_Problem statement_: Put every line of the material below into a Markdown table with the columns "Row" and "Line". Number each row, and leave out blank lines.
-- Start of Records shown --
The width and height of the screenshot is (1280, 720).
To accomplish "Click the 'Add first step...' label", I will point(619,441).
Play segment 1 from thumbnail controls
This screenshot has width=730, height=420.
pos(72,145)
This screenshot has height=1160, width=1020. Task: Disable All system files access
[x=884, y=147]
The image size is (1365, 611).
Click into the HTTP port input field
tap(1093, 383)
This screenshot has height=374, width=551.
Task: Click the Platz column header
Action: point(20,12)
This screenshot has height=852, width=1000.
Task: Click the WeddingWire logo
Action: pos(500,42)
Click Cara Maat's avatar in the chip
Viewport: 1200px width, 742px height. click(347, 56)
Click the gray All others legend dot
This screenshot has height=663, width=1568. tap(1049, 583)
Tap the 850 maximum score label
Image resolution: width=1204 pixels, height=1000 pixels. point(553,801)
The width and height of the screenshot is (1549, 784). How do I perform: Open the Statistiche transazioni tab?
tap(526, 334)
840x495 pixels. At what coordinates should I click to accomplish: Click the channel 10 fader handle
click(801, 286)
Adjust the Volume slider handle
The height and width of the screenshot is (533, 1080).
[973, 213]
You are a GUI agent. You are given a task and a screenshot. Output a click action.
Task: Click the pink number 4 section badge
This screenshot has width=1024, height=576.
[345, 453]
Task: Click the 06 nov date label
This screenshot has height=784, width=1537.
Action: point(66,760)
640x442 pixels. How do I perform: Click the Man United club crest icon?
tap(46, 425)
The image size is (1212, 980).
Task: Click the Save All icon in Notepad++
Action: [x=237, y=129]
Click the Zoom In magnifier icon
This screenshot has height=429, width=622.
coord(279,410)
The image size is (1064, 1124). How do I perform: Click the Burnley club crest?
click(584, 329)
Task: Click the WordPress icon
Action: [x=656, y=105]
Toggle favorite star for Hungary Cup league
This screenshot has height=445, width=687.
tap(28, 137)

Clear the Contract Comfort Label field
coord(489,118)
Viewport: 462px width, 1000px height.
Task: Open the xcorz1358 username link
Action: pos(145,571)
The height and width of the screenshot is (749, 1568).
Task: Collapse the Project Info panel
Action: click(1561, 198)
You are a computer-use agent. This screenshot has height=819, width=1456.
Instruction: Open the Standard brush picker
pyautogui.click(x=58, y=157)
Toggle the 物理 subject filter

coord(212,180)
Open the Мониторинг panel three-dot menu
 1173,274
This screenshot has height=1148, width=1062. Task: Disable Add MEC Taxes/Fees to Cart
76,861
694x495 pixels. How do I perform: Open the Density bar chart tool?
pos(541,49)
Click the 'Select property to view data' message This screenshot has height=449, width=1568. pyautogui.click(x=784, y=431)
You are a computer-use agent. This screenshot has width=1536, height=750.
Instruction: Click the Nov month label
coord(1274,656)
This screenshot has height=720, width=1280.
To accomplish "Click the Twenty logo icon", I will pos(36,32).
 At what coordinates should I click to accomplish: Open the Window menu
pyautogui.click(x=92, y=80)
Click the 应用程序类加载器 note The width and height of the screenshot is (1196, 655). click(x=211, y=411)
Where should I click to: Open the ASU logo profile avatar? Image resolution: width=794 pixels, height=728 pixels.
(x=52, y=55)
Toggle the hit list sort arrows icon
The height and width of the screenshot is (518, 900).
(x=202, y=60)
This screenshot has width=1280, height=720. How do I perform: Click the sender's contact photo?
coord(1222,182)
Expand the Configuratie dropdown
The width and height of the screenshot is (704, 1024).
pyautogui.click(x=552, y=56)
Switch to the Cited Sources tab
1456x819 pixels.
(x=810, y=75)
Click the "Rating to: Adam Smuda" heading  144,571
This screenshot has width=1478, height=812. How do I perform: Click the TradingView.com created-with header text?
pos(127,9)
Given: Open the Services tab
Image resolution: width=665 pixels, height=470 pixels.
-- End of Records shown --
_Exercise response_:
| Row | Line |
|---|---|
| 1 | The width and height of the screenshot is (1280, 720). |
| 2 | To accomplish "Click the 'Add first step...' label", I will point(619,441). |
| 3 | Play segment 1 from thumbnail controls |
| 4 | This screenshot has width=730, height=420. |
| 5 | pos(72,145) |
| 6 | This screenshot has height=1160, width=1020. Task: Disable All system files access |
| 7 | [x=884, y=147] |
| 8 | The image size is (1365, 611). |
| 9 | Click into the HTTP port input field |
| 10 | tap(1093, 383) |
| 11 | This screenshot has height=374, width=551. |
| 12 | Task: Click the Platz column header |
| 13 | Action: point(20,12) |
| 14 | This screenshot has height=852, width=1000. |
| 15 | Task: Click the WeddingWire logo |
| 16 | Action: pos(500,42) |
| 17 | Click Cara Maat's avatar in the chip |
| 18 | Viewport: 1200px width, 742px height. click(347, 56) |
| 19 | Click the gray All others legend dot |
| 20 | This screenshot has height=663, width=1568. tap(1049, 583) |
| 21 | Tap the 850 maximum score label |
| 22 | Image resolution: width=1204 pixels, height=1000 pixels. point(553,801) |
| 23 | The width and height of the screenshot is (1549, 784). How do I perform: Open the Statistiche transazioni tab? |
| 24 | tap(526, 334) |
| 25 | 840x495 pixels. At what coordinates should I click to accomplish: Click the channel 10 fader handle |
| 26 | click(801, 286) |
| 27 | Adjust the Volume slider handle |
| 28 | The height and width of the screenshot is (533, 1080). |
| 29 | [973, 213] |
| 30 | You are a GUI agent. You are given a task and a screenshot. Output a click action. |
| 31 | Task: Click the pink number 4 section badge |
| 32 | This screenshot has width=1024, height=576. |
| 33 | [345, 453] |
| 34 | Task: Click the 06 nov date label |
| 35 | This screenshot has height=784, width=1537. |
| 36 | Action: point(66,760) |
| 37 | 640x442 pixels. How do I perform: Click the Man United club crest icon? |
| 38 | tap(46, 425) |
| 39 | The image size is (1212, 980). |
| 40 | Task: Click the Save All icon in Notepad++ |
| 41 | Action: [x=237, y=129] |
| 42 | Click the Zoom In magnifier icon |
| 43 | This screenshot has height=429, width=622. |
| 44 | coord(279,410) |
| 45 | The image size is (1064, 1124). How do I perform: Click the Burnley club crest? |
| 46 | click(584, 329) |
| 47 | Task: Click the WordPress icon |
| 48 | Action: [x=656, y=105] |
| 49 | Toggle favorite star for Hungary Cup league |
| 50 | This screenshot has height=445, width=687. |
| 51 | tap(28, 137) |
| 52 | Clear the Contract Comfort Label field |
| 53 | coord(489,118) |
| 54 | Viewport: 462px width, 1000px height. |
| 55 | Task: Open the xcorz1358 username link |
| 56 | Action: pos(145,571) |
| 57 | The height and width of the screenshot is (749, 1568). |
| 58 | Task: Collapse the Project Info panel |
| 59 | Action: click(1561, 198) |
| 60 | You are a computer-use agent. This screenshot has height=819, width=1456. |
| 61 | Instruction: Open the Standard brush picker |
| 62 | pyautogui.click(x=58, y=157) |
| 63 | Toggle the 物理 subject filter |
| 64 | coord(212,180) |
| 65 | Open the Мониторинг panel three-dot menu |
| 66 |  1173,274 |
| 67 | This screenshot has height=1148, width=1062. Task: Disable Add MEC Taxes/Fees to Cart |
| 68 | 76,861 |
| 69 | 694x495 pixels. How do I perform: Open the Density bar chart tool? |
| 70 | pos(541,49) |
| 71 | Click the 'Select property to view data' message This screenshot has height=449, width=1568. pyautogui.click(x=784, y=431) |
| 72 | You are a computer-use agent. This screenshot has width=1536, height=750. |
| 73 | Instruction: Click the Nov month label |
| 74 | coord(1274,656) |
| 75 | This screenshot has height=720, width=1280. |
| 76 | To accomplish "Click the Twenty logo icon", I will pos(36,32). |
| 77 |  At what coordinates should I click to accomplish: Open the Window menu |
| 78 | pyautogui.click(x=92, y=80) |
| 79 | Click the 应用程序类加载器 note The width and height of the screenshot is (1196, 655). click(x=211, y=411) |
| 80 | Where should I click to: Open the ASU logo profile avatar? Image resolution: width=794 pixels, height=728 pixels. |
| 81 | (x=52, y=55) |
| 82 | Toggle the hit list sort arrows icon |
| 83 | The height and width of the screenshot is (518, 900). |
| 84 | (x=202, y=60) |
| 85 | This screenshot has width=1280, height=720. How do I perform: Click the sender's contact photo? |
| 86 | coord(1222,182) |
| 87 | Expand the Configuratie dropdown |
| 88 | The width and height of the screenshot is (704, 1024). |
| 89 | pyautogui.click(x=552, y=56) |
| 90 | Switch to the Cited Sources tab |
| 91 | 1456x819 pixels. |
| 92 | (x=810, y=75) |
| 93 | Click the "Rating to: Adam Smuda" heading  144,571 |
| 94 | This screenshot has width=1478, height=812. How do I perform: Click the TradingView.com created-with header text? |
| 95 | pos(127,9) |
| 96 | Given: Open the Services tab |
| 97 | Image resolution: width=665 pixels, height=470 pixels. |